→ **Task requirements**:
1 – In the passage on Aristotle and Heidegger, what was Aristotle's major contribution to the human need for explanation?
2 – Please carry on the passage on Aristotle and Heidegger, picking up after its final sentence.

-- BEGIN Reading passage --

For Aristotle, it was not enough to simply recognize that something "is" the case. This was only the first step towards constructing a science. Man is endowed with memory, and with this, man may collect his observations together and organize them into a systematic body of knowledge. With statements, we can sum up and organize our remembered observations, forming universal judgments which, through the exercise of reason, may be understood in terms of first principles. For Aristotle, it is not enough for us as rational animals to know "that" something is the case. We also need to know "why" things are as they are. Aristotle demanded explanations for things, and his major contribution to this human need for explanation was the syllogism. Heidegger only went half-way according to the Aristotelian view of science. Either that or he somehow made an uncanny leap into the first principles of the universe and stayed there to bask in his undifferentiated grasp of being.
Suppose we accept Heidegger's characterization of "truth." Then we find ourselves in an awkward and peculiar position. First of all, what Heidegger calls truth and falsehood lie on a continuum. The highest level of this continuum is the full disclosure of being, and this would be the highest truth. However, the highest truth is unattainable to Da-sein since:
(1) Da-sein can never possibly fully disclose being. It always is involved in interpretation equiprimordially with its understanding, and in this process it produces more things that need to be understood. Da-sein is like a debtor who uses cash advances on his credit cards to pay his bills. In the very act of paying one bill, he owes on another.

-- END Reading passage --
-- BEGIN Recorded data --

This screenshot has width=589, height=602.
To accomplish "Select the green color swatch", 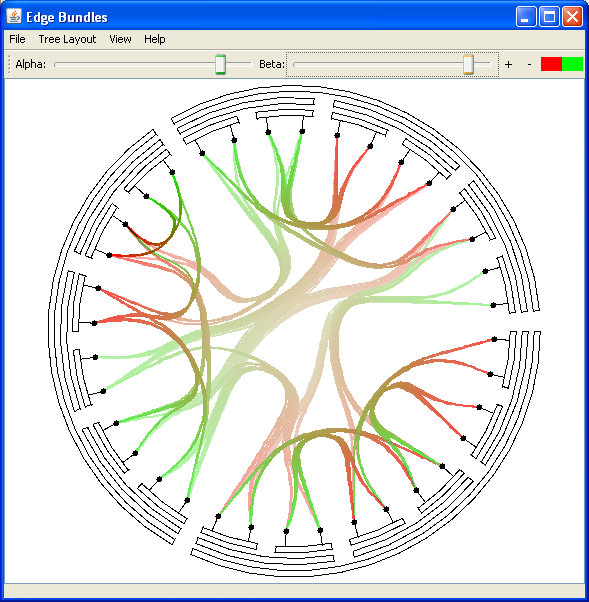I will point(572,64).
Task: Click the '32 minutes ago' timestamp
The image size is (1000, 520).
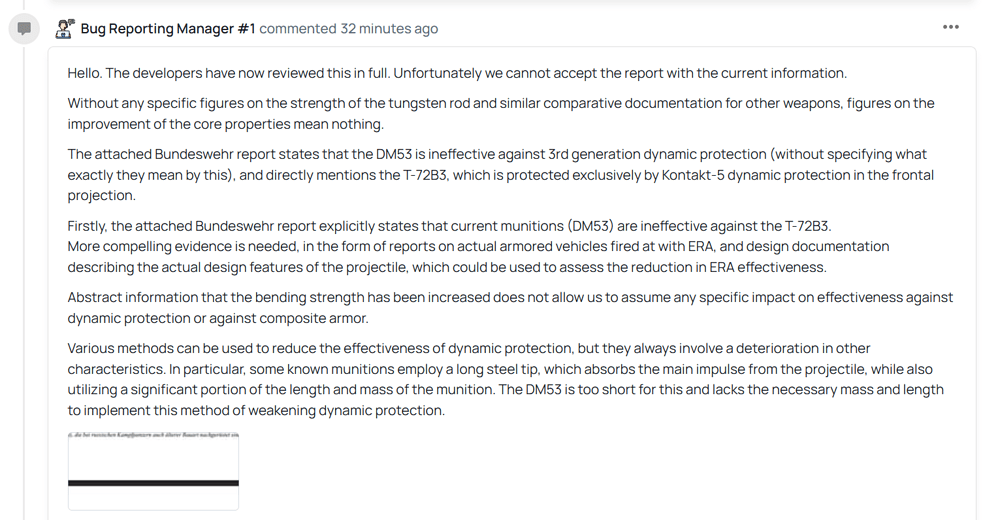Action: point(389,29)
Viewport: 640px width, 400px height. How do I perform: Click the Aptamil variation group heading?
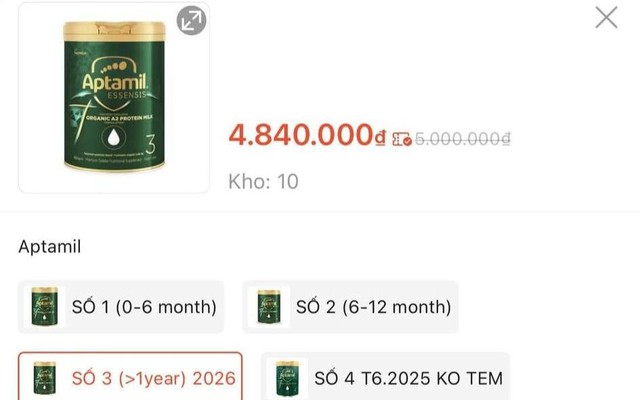pyautogui.click(x=50, y=247)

-- END Recorded data --

→ **Task responses**:
1 – The syllogism.

2 –
(2) Da-sein is "in" being. If Da-sein was able to fully disclose being, it would then become completely transparent and no longer have the character of Da-sein. Furthermore, Da-sein is already in the world together with others and can never completely turn away from "them." Yet, authenticity requires turning away from the "they."
(3) Da-sein is "being-towards-death." In death, Da-sein is incapable of uncovering anything. All understanding stops. "...truth is only because and as long as Da-sein is."(27) In death, there is no truth. But worse than that, in death there is the ultimate falsehood, since it is then that Da-sein falls to the most extreme end of the continuum away from the full disclosure of being.
For these reasons, Da-sein is never fully in the truth but is "equiprimordially in truth and untruth."(28) This does not bother Heidegger, and it wouldn't bother us if all Heidegger meant was that we can't know everything.(29) But Heidegger seems to mean more than this. He seems to mean that because being is never fully transparent to us, any truth claims we make are partly false, and that it is inaccurate to claim that any human being is privy to an unmitigated truth. This is, of course, to deny Aristotle's law of non-contradiction, which as it appears in On Interpretation states: "...it is impossible that contradictory propositions should both be true of the same subject..."(30) Heidegger would probably answer this charge by reiterating that statement is not the most primordial locus of truth. Primordial truth resides in being rather than in statements about being. Though statements are subject to Aristotle's law, being is not. Statements shatter the whole truth into bits, and in the process these bits lose their meaningful connection to one another. Aristotle's rules of logic are thus akin to Descartes bringing God into the picture in order mend the split between mental and extended substance. It is a Band-Aid measure which would be unnecessary if we refused to initiate the split in the first place.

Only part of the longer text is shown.